Practically everyone who goes to Peru would pass by Cuzco. The top tourist attraction in the country is Machu Picchu, and you need to pass by Cuzco to get there. Going to Cuzco was a no brainer. i just had to figure out if it would be better to take a bus or just take a plane to save time. Normally I would just take a bus. I like looking at the scenery even if the bus ride could take a whole day. Also, buses could stop at areas not frequently visited by tourists. I’ve seen lots of beautiful places that are off the beaten path this way. But once I saw the bus fares of the luxury bus lines— I’d rather not take an ordinary bus for 24 hours, that would be torture… the fares were almost as expensive as the budget flights. Initially i was tempted to take a bus so i can stop by Ica, then I realized I’m not really interested in seeing Huacachina. I’ve already done sand boarding in Morocco, and the place doesn’t really look that beautiful in pictures. I’ve read about altitude sickness in Cuzco, so i figured it would be better to take a bus so that I’d have time to adjust to the increasing altitude, but I’ve spoken with several travelers who took a bus and they said it won’t help you much since you don’t really ascend gradually if the travel time only takes one day. And the bus rides made a lot of people dizzy since the drivers drive so fast along winding roads. I figured if I took a plane, I could just relax for a couple of days in Cuzco before doing some treks in case I do get altitude sickness. So it was decided. I would just fly to Cuzco. It would save me a lot of time since flights only last for a little more than an hour.

Once i got off the plane it immediately hit me. Man, altitude sickness is real LOL. I found it hard to breathe at first just by walking at a normal pace. I wondered what would happen if i tried to run. My lungs gradually adjusted to the altitude though, and I wasn’t breathing as hard once I got out of the airport. Some travelers swear by Coca tea– which is offered for free at most hostels. Not sure if it helped me with altitude sickness or if my lungs just adapted to the altitude on their own, but it wouldn’t hurt to try it.

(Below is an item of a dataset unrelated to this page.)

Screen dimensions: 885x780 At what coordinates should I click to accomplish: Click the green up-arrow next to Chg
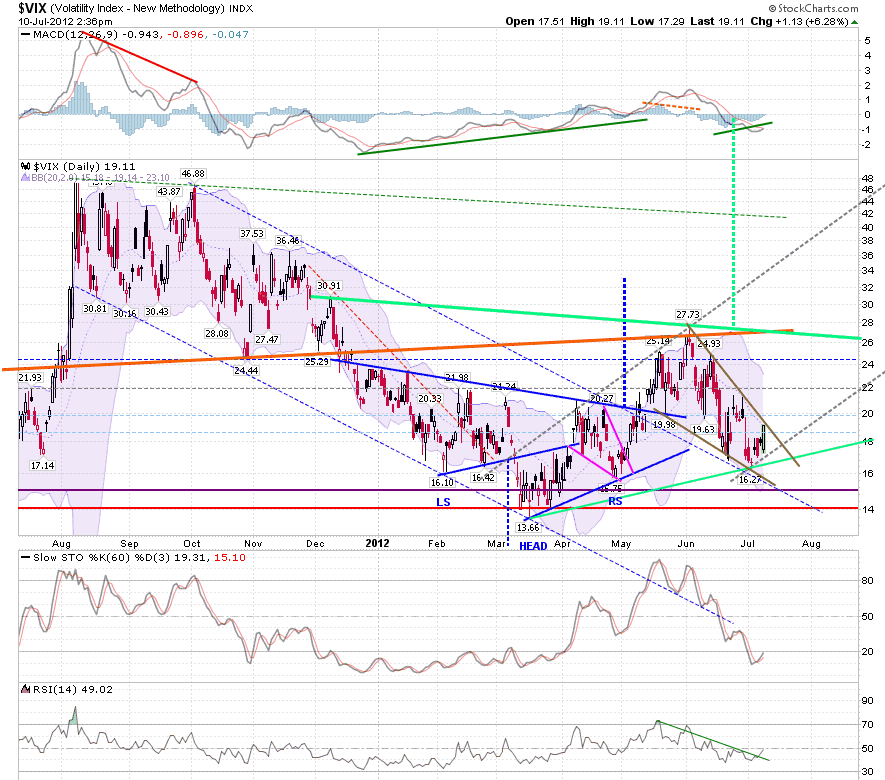click(855, 22)
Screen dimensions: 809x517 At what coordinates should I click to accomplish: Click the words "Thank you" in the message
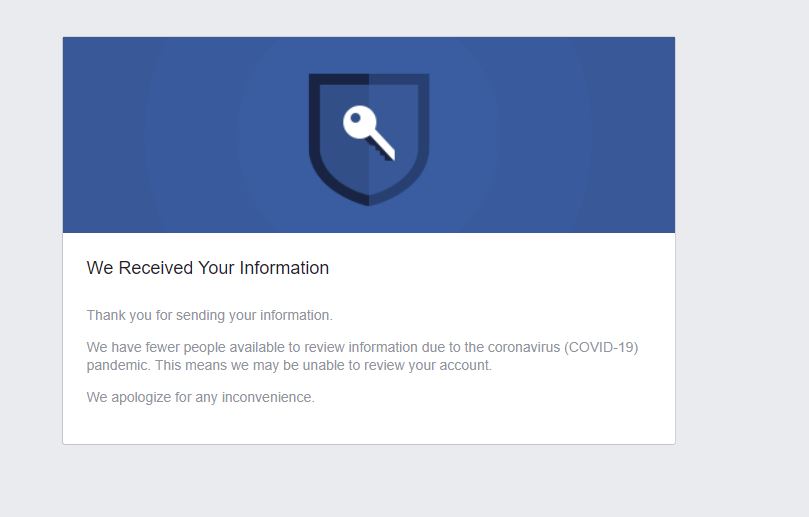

As expected, cabs were charging exorbitant fares. Most were charging 5 times the usual fare— they were charging at least 50 soles. The hostel told me that I should only pay 10. After ignoring the first couple of them and as i headed toward the exit, someone agreed to take me for only 15 soles. I guess that was a fair price. after about 20 minutes I arrived at Loki Hostel, definitely one of my favorites hostels in the world.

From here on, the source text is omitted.